We aren't suggesting there is a bright red line at 90 percent; our results don't imply that 89 percent is a safe debt level, or that 91 percent is necessarily catastrophic. Anyone familiar with doing empirical research understands that vulnerability to crises and anemic growth seldom depends on a single factor such as public debt. However, our study of crises shows that public obligations are often hidden and significantly larger than official figures suggest.

Creative Accounting Devices

In addition, off-balance sheet guarantees and other creative accounting devices make it even harder to assess the true nature of a country's debt until a crisis forces everything out into the open. (Just think of the giant U.S. mortgage lenders Fannie Mae and Freddie Mac, whose debt was never officially guaranteed before the 2008 meltdown.)

There also is the question of how broad a measure of public debt to use. Our empirical work concentrates on central- government obligations because state and local data are so limited across time and countries, and government guarantees, as noted, are difficult to quantify over time. (Until we developed our data set, no long-dated cross-country information on central government debt existed.) But state and local debt are important because they so frequently trigger federal government bailouts in a crisis.

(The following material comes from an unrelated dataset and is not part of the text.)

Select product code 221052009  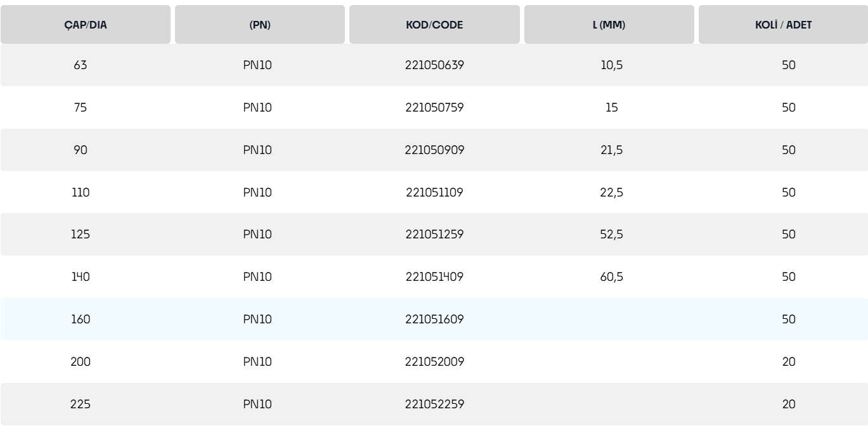[434, 362]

Official figures for state debts don't include chronic late payments (arrears), which are substantial in Illinois and California, for example.

Public And Private Debt

Indeed, it isn't unusual for governments to absorb large chunks of troubled private debt in a crisis. Taking this into account, chart 1, attached, shows the extraordinarily high level of overall U.S. debts, public and private.

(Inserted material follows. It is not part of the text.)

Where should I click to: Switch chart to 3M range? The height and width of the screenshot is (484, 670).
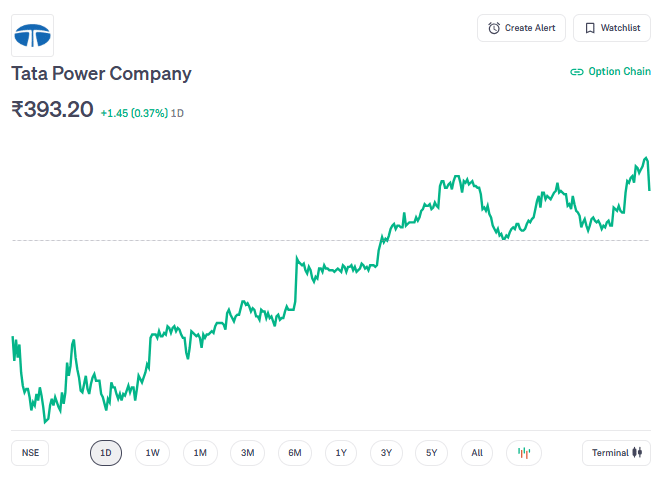(248, 453)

In addition to ex-ante or ex-post government guarantees and other forms of "hidden debts," any discussion of public liabilities should take into account the demographic challenges across the industrialized world. Our 90 percent threshold is largely based on earlier periods when old-age pensions and health-care costs hadn't grown to anything near the size they are today. Surely this makes the burden of debt greater.

There is a growing sense that inflation is the endgame to debt buildups. For emerging markets that has often been the case, but for advanced economies, the historical correlation is weaker. Part of the reason for this apparent paradox may be that, especially after World War II, many governments enacted policies that amounted to heavy financial repression, including interest- rate ceilings and non-market debt placement. Low statutory interest rates allowed governments to reduce real debt burdens through moderate inflation over a sustained period. Of course, this time could be different, and we shouldn't entirely dismiss the possibility of elevated inflation as the antidote to debt.

Extremely Rare

Those who remain unconvinced that rising debt levels pose a risk to growth should ask themselves why, historically, levels of debt of more than 90 percent of GDP are relatively rare and those exceeding 120 percent are extremely rare (see attached chart 2 for U.S. public debt since 1790). Is it because generations of politicians failed to realize that they could have kept spending without risk? Or, more likely, is it because at some point, even advanced economies hit a ceiling where the pressure of rising borrowing costs forces policy makers to increase tax rates and cut government spending, sometimes precipitously, and sometimes in conjunction with inflation and financial repression (which is also a tax)?